Wind provides 7% of energy in Germany, yet Germany is not very windy! There is more wind available in North Dakota than in Germany.
The political will to change is diminishing even more
Ultimately in 2008 the debate the Warner, Liebermann, Boxer bill was buried legislatively because of the relatively high price of gas and lack of skills the creators of the bill had to debate it. The candidates were “hiding” — afraid to support a big government spending bill.
This NPR story after the election explains how Cap and Trade is even “deader” than it was: “The coffin is nailed shut.”
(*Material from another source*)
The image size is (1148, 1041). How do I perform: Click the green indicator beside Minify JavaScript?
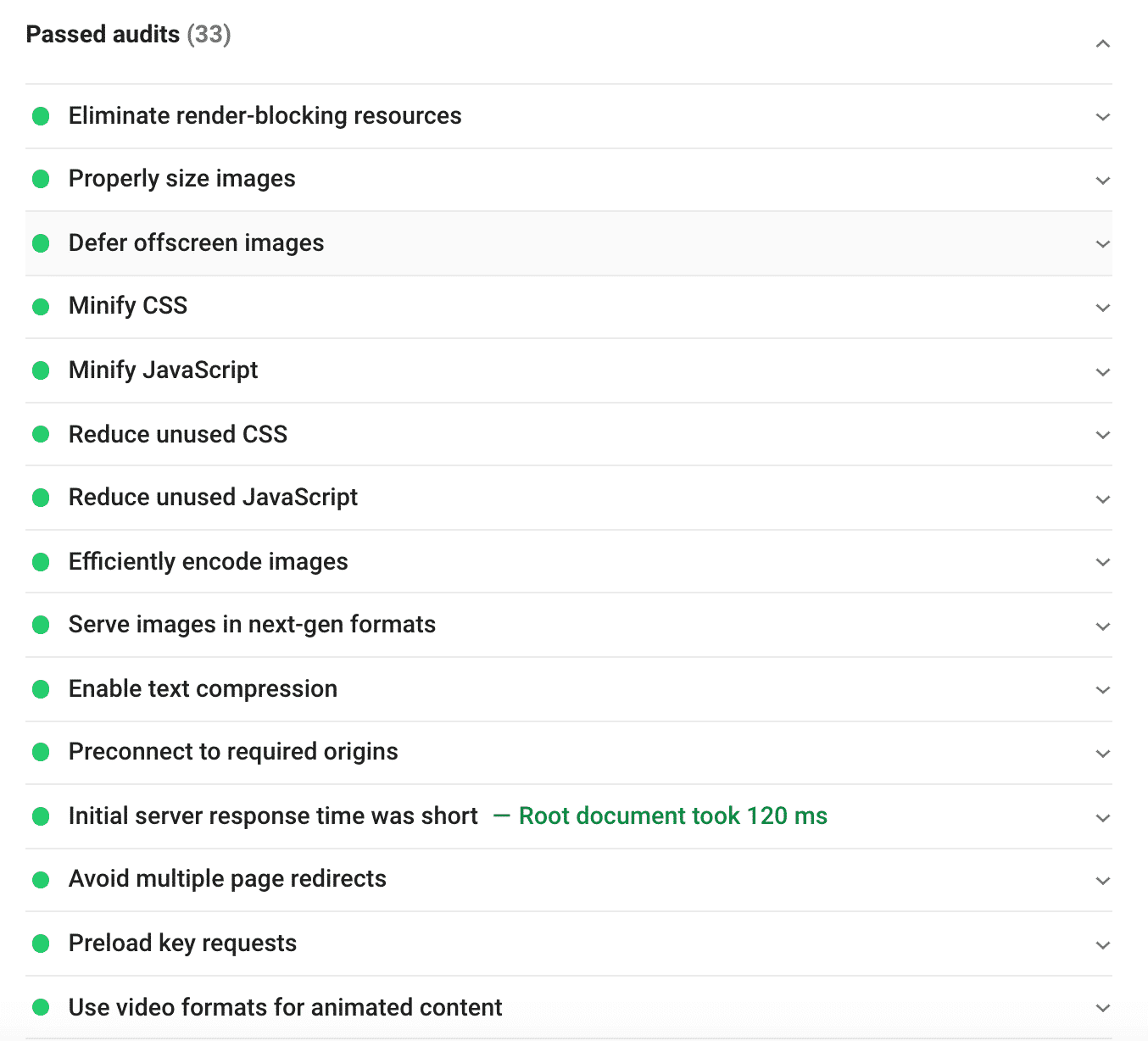41,370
http://www.npr.org/templates/story/story.php?storyId=131104674
What do the people who were frustrated about the lack of climate change reforms think now? My home state of Wisconsin just elected a self-proclaimed climate change denier — industrialist Ron Johnson. In the meantime, the pace of melting glaciers and severity of wildfires and drought accelerates faster than most had predicted a decade ago.
This Frontline show was not uplifting. So I did research on the Meadow Lake wind farm on i-65 in Indiana. (near Rensselaer, IN!) I drive through it for about 10 miles when visiting my brother in Indianapolis. It turns out that since 2008, Indiana has become a world leader in utility-scale wind energy.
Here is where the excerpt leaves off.